* **WHAT THIS TASK INVOLVES**: Rewrite the listing below, substituting "Screen size" for every occurrence of "Viewport" and leaving everything else unchanged.

* **GIVEN RECORDS**:
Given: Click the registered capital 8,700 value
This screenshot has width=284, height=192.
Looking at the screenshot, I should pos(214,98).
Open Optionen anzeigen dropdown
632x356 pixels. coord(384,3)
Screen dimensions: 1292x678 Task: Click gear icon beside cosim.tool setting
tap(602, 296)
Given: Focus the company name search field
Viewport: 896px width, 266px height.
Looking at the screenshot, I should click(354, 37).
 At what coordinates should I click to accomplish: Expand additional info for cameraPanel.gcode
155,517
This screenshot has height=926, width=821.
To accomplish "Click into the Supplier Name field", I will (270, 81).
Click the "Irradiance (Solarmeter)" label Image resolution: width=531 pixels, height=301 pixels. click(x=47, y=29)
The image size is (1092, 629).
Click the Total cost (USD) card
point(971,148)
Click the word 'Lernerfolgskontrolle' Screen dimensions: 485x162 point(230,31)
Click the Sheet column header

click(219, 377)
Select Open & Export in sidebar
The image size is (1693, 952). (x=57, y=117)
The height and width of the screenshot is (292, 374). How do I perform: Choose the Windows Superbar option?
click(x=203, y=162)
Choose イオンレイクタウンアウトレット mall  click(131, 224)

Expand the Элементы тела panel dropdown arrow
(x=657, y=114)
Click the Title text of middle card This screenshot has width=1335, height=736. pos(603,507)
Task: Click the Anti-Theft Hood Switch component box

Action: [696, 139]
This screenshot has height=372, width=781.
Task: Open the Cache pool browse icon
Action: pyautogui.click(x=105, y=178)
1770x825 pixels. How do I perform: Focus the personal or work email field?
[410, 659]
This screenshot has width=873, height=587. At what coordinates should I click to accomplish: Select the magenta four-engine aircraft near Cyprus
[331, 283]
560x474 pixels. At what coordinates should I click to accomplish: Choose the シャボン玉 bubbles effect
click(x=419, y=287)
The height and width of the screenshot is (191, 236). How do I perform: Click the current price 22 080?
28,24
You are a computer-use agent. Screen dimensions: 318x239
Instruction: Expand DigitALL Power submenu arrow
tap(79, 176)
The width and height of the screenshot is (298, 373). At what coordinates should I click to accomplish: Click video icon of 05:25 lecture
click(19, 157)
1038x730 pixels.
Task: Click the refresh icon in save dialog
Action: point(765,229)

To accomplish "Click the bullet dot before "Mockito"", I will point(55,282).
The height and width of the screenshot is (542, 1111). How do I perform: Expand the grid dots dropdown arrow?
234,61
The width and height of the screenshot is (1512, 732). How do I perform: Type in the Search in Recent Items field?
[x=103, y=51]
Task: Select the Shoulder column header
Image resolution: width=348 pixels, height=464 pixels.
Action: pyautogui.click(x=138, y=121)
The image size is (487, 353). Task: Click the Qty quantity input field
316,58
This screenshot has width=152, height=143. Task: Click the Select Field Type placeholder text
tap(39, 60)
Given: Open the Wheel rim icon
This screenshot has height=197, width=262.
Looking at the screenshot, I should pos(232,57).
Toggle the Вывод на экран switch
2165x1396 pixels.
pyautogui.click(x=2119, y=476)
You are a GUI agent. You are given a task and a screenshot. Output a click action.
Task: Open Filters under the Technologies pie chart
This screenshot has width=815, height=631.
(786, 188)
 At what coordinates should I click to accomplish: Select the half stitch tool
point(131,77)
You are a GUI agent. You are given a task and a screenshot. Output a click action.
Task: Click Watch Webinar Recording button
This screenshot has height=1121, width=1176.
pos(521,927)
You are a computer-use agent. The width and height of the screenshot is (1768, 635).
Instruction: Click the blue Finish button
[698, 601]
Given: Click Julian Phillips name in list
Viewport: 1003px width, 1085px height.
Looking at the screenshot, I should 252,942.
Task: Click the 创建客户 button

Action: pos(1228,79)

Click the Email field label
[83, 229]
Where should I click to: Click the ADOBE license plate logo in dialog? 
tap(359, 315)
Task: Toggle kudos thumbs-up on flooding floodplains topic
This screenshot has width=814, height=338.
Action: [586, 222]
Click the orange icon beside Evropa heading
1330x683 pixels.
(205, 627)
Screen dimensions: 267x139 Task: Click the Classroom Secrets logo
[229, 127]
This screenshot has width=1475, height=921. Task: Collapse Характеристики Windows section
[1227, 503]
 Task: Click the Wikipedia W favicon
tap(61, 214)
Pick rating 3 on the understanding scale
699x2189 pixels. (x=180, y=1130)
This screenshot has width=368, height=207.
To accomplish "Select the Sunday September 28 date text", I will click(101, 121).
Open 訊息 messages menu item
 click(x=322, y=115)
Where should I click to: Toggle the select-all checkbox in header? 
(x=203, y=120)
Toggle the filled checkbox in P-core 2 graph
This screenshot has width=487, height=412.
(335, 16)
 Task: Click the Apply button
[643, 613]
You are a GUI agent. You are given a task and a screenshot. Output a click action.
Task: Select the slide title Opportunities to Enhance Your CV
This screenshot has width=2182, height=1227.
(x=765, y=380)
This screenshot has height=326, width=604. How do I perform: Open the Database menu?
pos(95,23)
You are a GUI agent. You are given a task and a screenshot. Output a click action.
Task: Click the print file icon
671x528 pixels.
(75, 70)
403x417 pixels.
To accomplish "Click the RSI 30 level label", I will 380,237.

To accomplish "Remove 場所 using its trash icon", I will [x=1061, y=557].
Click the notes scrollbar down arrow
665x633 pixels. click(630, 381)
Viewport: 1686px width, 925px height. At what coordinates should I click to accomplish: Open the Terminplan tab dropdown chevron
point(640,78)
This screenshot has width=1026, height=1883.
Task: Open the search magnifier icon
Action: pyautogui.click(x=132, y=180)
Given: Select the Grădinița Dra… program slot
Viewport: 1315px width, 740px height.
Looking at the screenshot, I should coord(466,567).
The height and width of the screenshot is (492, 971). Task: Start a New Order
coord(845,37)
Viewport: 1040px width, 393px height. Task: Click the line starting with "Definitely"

* **COMPLETED EXERCISE**:
Given: Click the registered capital 8,700 value
This screenshot has width=284, height=192.
Looking at the screenshot, I should pos(214,98).
Open Optionen anzeigen dropdown
632x356 pixels. coord(384,3)
Screen dimensions: 1292x678 Task: Click gear icon beside cosim.tool setting
tap(602, 296)
Given: Focus the company name search field
Screen size: 896px width, 266px height.
Looking at the screenshot, I should click(354, 37).
 At what coordinates should I click to accomplish: Expand additional info for cameraPanel.gcode
155,517
This screenshot has height=926, width=821.
To accomplish "Click into the Supplier Name field", I will (270, 81).
Click the "Irradiance (Solarmeter)" label Image resolution: width=531 pixels, height=301 pixels. click(x=47, y=29)
The image size is (1092, 629).
Click the Total cost (USD) card
point(971,148)
Click the word 'Lernerfolgskontrolle' Screen dimensions: 485x162 point(230,31)
Click the Sheet column header

click(219, 377)
Select Open & Export in sidebar
The image size is (1693, 952). (x=57, y=117)
The height and width of the screenshot is (292, 374). How do I perform: Choose the Windows Superbar option?
click(x=203, y=162)
Choose イオンレイクタウンアウトレット mall  click(131, 224)

Expand the Элементы тела panel dropdown arrow
(x=657, y=114)
Click the Title text of middle card This screenshot has width=1335, height=736. pos(603,507)
Task: Click the Anti-Theft Hood Switch component box

Action: [696, 139]
This screenshot has height=372, width=781.
Task: Open the Cache pool browse icon
Action: pyautogui.click(x=105, y=178)
1770x825 pixels. How do I perform: Focus the personal or work email field?
[410, 659]
This screenshot has width=873, height=587. At what coordinates should I click to accomplish: Select the magenta four-engine aircraft near Cyprus
[331, 283]
560x474 pixels. At what coordinates should I click to accomplish: Choose the シャボン玉 bubbles effect
click(x=419, y=287)
The height and width of the screenshot is (191, 236). How do I perform: Click the current price 22 080?
28,24
You are a computer-use agent. Screen dimensions: 318x239
Instruction: Expand DigitALL Power submenu arrow
tap(79, 176)
The width and height of the screenshot is (298, 373). At what coordinates should I click to accomplish: Click video icon of 05:25 lecture
click(19, 157)
1038x730 pixels.
Task: Click the refresh icon in save dialog
Action: point(765,229)

To accomplish "Click the bullet dot before "Mockito"", I will point(55,282).
The height and width of the screenshot is (542, 1111). How do I perform: Expand the grid dots dropdown arrow?
234,61
The width and height of the screenshot is (1512, 732). How do I perform: Type in the Search in Recent Items field?
[x=103, y=51]
Task: Select the Shoulder column header
Image resolution: width=348 pixels, height=464 pixels.
Action: pyautogui.click(x=138, y=121)
The image size is (487, 353). Task: Click the Qty quantity input field
316,58
This screenshot has width=152, height=143. Task: Click the Select Field Type placeholder text
tap(39, 60)
Given: Open the Wheel rim icon
This screenshot has height=197, width=262.
Looking at the screenshot, I should pos(232,57).
Toggle the Вывод на экран switch
2165x1396 pixels.
pyautogui.click(x=2119, y=476)
You are a GUI agent. You are given a task and a screenshot. Output a click action.
Task: Open Filters under the Technologies pie chart
This screenshot has width=815, height=631.
(786, 188)
 At what coordinates should I click to accomplish: Select the half stitch tool
point(131,77)
You are a GUI agent. You are given a task and a screenshot. Output a click action.
Task: Click Watch Webinar Recording button
This screenshot has height=1121, width=1176.
pos(521,927)
You are a computer-use agent. The width and height of the screenshot is (1768, 635).
Instruction: Click the blue Finish button
[698, 601]
Given: Click Julian Phillips name in list
Screen size: 1003px width, 1085px height.
Looking at the screenshot, I should 252,942.
Task: Click the 创建客户 button

Action: pos(1228,79)

Click the Email field label
[83, 229]
Where should I click to: Click the ADOBE license plate logo in dialog? 
tap(359, 315)
Task: Toggle kudos thumbs-up on flooding floodplains topic
This screenshot has width=814, height=338.
Action: [586, 222]
Click the orange icon beside Evropa heading
1330x683 pixels.
(205, 627)
Screen dimensions: 267x139 Task: Click the Classroom Secrets logo
[229, 127]
This screenshot has width=1475, height=921. Task: Collapse Характеристики Windows section
[1227, 503]
 Task: Click the Wikipedia W favicon
tap(61, 214)
Pick rating 3 on the understanding scale
699x2189 pixels. (x=180, y=1130)
This screenshot has width=368, height=207.
To accomplish "Select the Sunday September 28 date text", I will click(101, 121).
Open 訊息 messages menu item
 click(x=322, y=115)
Where should I click to: Toggle the select-all checkbox in header? 
(x=203, y=120)
Toggle the filled checkbox in P-core 2 graph
This screenshot has width=487, height=412.
(335, 16)
 Task: Click the Apply button
[643, 613]
You are a GUI agent. You are given a task and a screenshot. Output a click action.
Task: Select the slide title Opportunities to Enhance Your CV
This screenshot has width=2182, height=1227.
(x=765, y=380)
This screenshot has height=326, width=604. How do I perform: Open the Database menu?
pos(95,23)
You are a GUI agent. You are given a task and a screenshot. Output a click action.
Task: Click the print file icon
671x528 pixels.
(75, 70)
403x417 pixels.
To accomplish "Click the RSI 30 level label", I will 380,237.

To accomplish "Remove 場所 using its trash icon", I will [x=1061, y=557].
Click the notes scrollbar down arrow
665x633 pixels. click(630, 381)
Screen size: 1686px width, 925px height. At what coordinates should I click to accomplish: Open the Terminplan tab dropdown chevron
point(640,78)
This screenshot has width=1026, height=1883.
Task: Open the search magnifier icon
Action: pyautogui.click(x=132, y=180)
Given: Select the Grădinița Dra… program slot
Screen size: 1315px width, 740px height.
Looking at the screenshot, I should coord(466,567).
The height and width of the screenshot is (492, 971). Task: Start a New Order
coord(845,37)
Screen size: 1040px width, 393px height. Task: Click the line starting with "Definitely"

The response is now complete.